The Russian Military Has a Tiny New Friend
Cyprus hosted the carrier ‘Admiral Kuznetsov’ twice this year
Here’s a scenario that’s bound to go well. Take one of the most militarized countries on Earth and start adding Russian weapons and money into the mix.
Next? Make it a regular stop for the Kremlin’s warships. Put it all together, and you have an approximate picture of what’s happening on the divided Mediterranean island of Cyprus.
First, Russia’s shambling aircraft carrier Admiral Kuznetsov is on its way home after sailing for three months around the Mediterranean. During its journey, it made two stops at the Cypriot port of Limassol.
At the same time, the Republic of Cyprus has walked a fine line, carefully avoiding doing anything that might piss off Russia, which is facing further sanctions after its invasion of Crimea.
“There are very strong economic ties between Cyprus and Russia,” Cypriot foreign minister Ioannis Kasoulides said on April 16. “If sanctions are really necessary, then every member state should decide for itself whether to take part.”
If all this seems a little weird, it is. But Cyprus is in a difficult position, being the location of a persistent frozen conflict with the Turkish-backed Republic of Northern Cyprus. Southern Cyprus is also building ties with Russia, whose navy is increasingly active in the eastern Mediterranean.

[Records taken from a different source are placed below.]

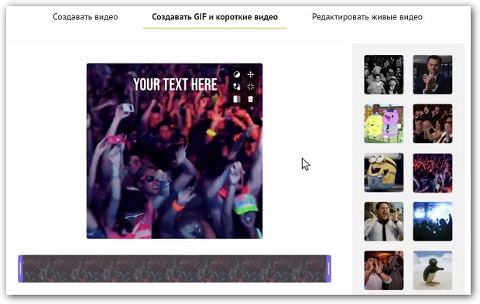
Task: Select the cartoon pink pig GIF
Action: tap(383, 124)

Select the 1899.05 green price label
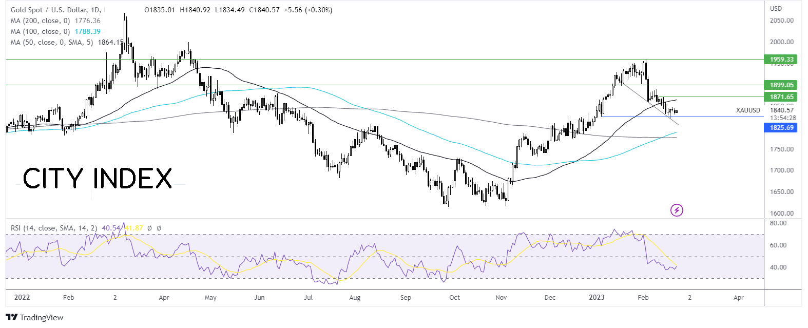[780, 85]
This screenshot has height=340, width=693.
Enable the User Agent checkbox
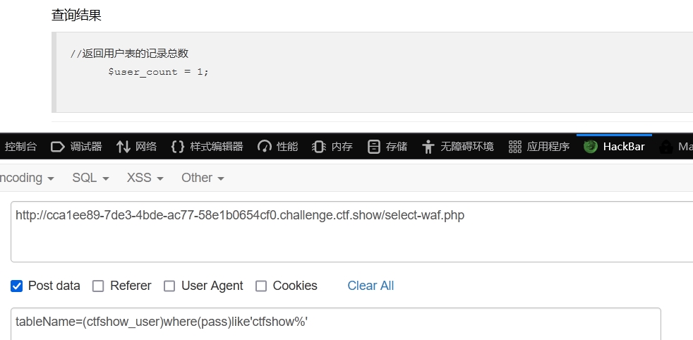click(x=169, y=286)
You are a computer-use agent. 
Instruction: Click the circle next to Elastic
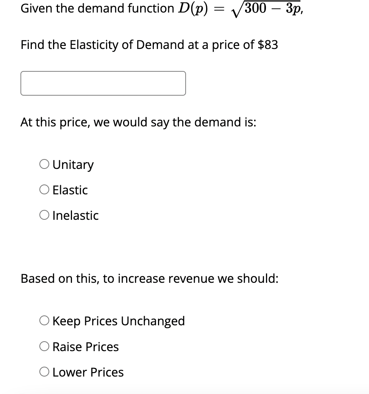click(x=44, y=189)
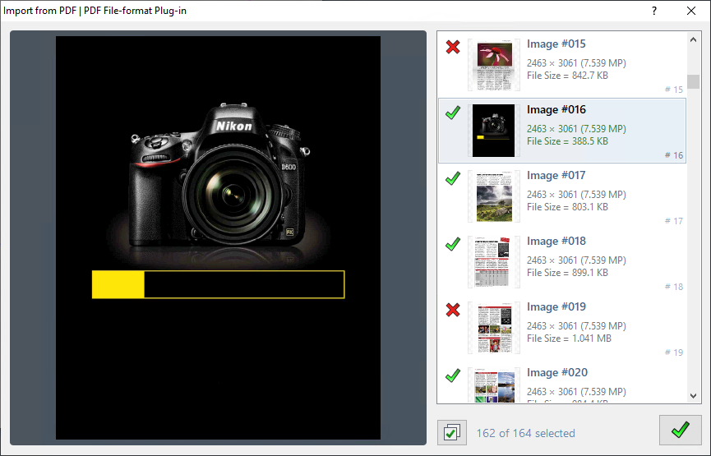Select the Image #015 page thumbnail
The image size is (711, 456).
pos(493,64)
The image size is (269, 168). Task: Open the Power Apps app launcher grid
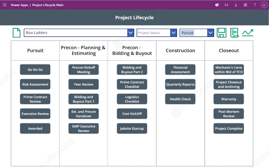pos(4,5)
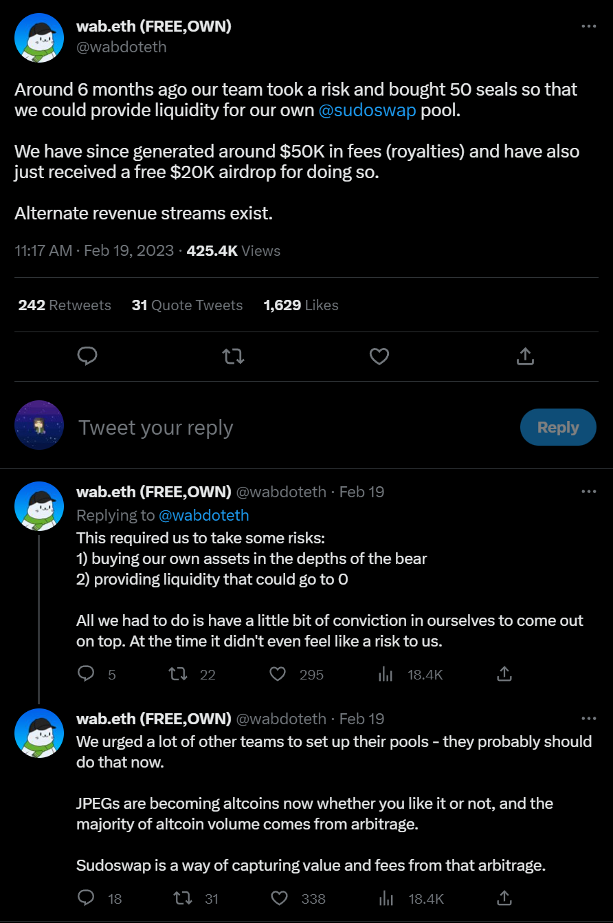Image resolution: width=613 pixels, height=923 pixels.
Task: Like the reply with 338 likes
Action: point(279,898)
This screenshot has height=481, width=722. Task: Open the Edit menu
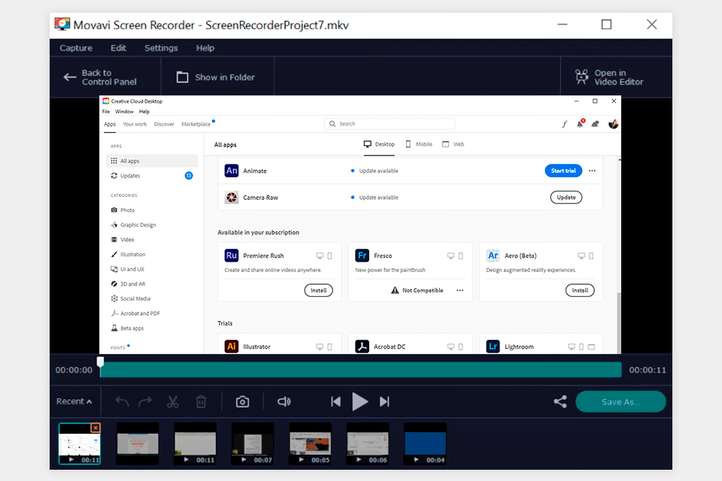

This means arms sales and access to Cypriot ports and airfields. At the same time, Limassol has become a transit point for illegal Russian arms shipments heading to Syria.
When we refer to Cyprus, we’re of course referring to the Republic of Cyprus, which controls the southern two-thirds of the island of Cyprus.
The Turkish-backed Republic of Northern Cyprus controls the north. Barbed wire and minefields mark the no-man’s-land between the two countries. The Turkish-backed north came into being in 1974. Only Ankara recognizes it.
By contrast, the Republic of Cyprus is considerably larger and wealthier than the north. It’s also a member of the European Union, but not NATO. It has a population around the size of Montana yet it’s one of the top 10 most militarized countries in the world.
The largest share of Russian-made weapons in Cypriot hands is in the form of T-80 tanks. Cyprus bought dozens of the armored vehicles in the 1990s to replace its French-made AMX-30 tanks. In 2010, Cyprus bought 41 more T-80s.
These heavy weapons are considerably tougher than anything in the arsenals of Northern Cyprus, which relies on around 30,000 Turkish troops to augment its meager forces. Greece keeps around 1,000 soldiers in the south and the United Kingdom maintains two air bases.
But Cyprus is more important to Russia as a port. Russian warships have made numerous stops on the island in recent years, including Admiral Kuznetsov and the Russian navy flagship Peter the Great—a heavily armed battlecruiser.
The port visits has also led to rumors Russia is interested in a permanent naval station. But so far the Cypriots have only agreed to allow Russian military aircraft to use the Andreas Papendreou air base for humanitarian and emergency flights, and to allow ships to dock at Limassol.
But the Russian maneuvers are anything but humanitarian.
Cyprus is already used as a transit station for arms heading to supply the forces of Syrian Pres. Bashar Al Assad. Last year, a Russian cargo ship loaded with tens of tons of ammunition stopped at Limassol in violation of an E.U. arms embargo.
Under the embargo—of which Cyprus is a party—the authorities were supposed to seize the ship and the ammunition, purchased by Syria from Russian defense firm Rosoboronexport. The Cypriot authorities let it go—and on to Syria.
Cyprus also has a reputation for a tax haven—one that’s become increasingly attractive to wealthy Russians. After the European Union’s cascading banking crisis hit Cyprus, Nicosia seized huge sums of this secret money—some of it funneled by the Russian mafia—as part of a bailout deal with leaders of the Eurozone.
“Generally, though, the relations between the Russians and Cypriots are so close that, as far as I can see, no economic problems can undermine them,” Stanislav Osadchiy, Russia’s ambassador to Cyprus, said April 17.
The Russian money also keeps coming, with the financiers converting much of the money into bank shares. Which means Russian oligarchs effectively are major shareholders of Cypriot banks.
That can also play into the Kremlin’s long game.
“Most likely Russian leadership would have preferred a Cyprus exit from the Euro, in which case Russia would have likely stood ready to assist Cyprus and its own Russian interests … and the potential for an alternative naval base in Cyprus which is so close to Syria,” noted Harald Malmgren, a trade analyst who served in the Ford, Nixon, Johnson and Kennedy administrations.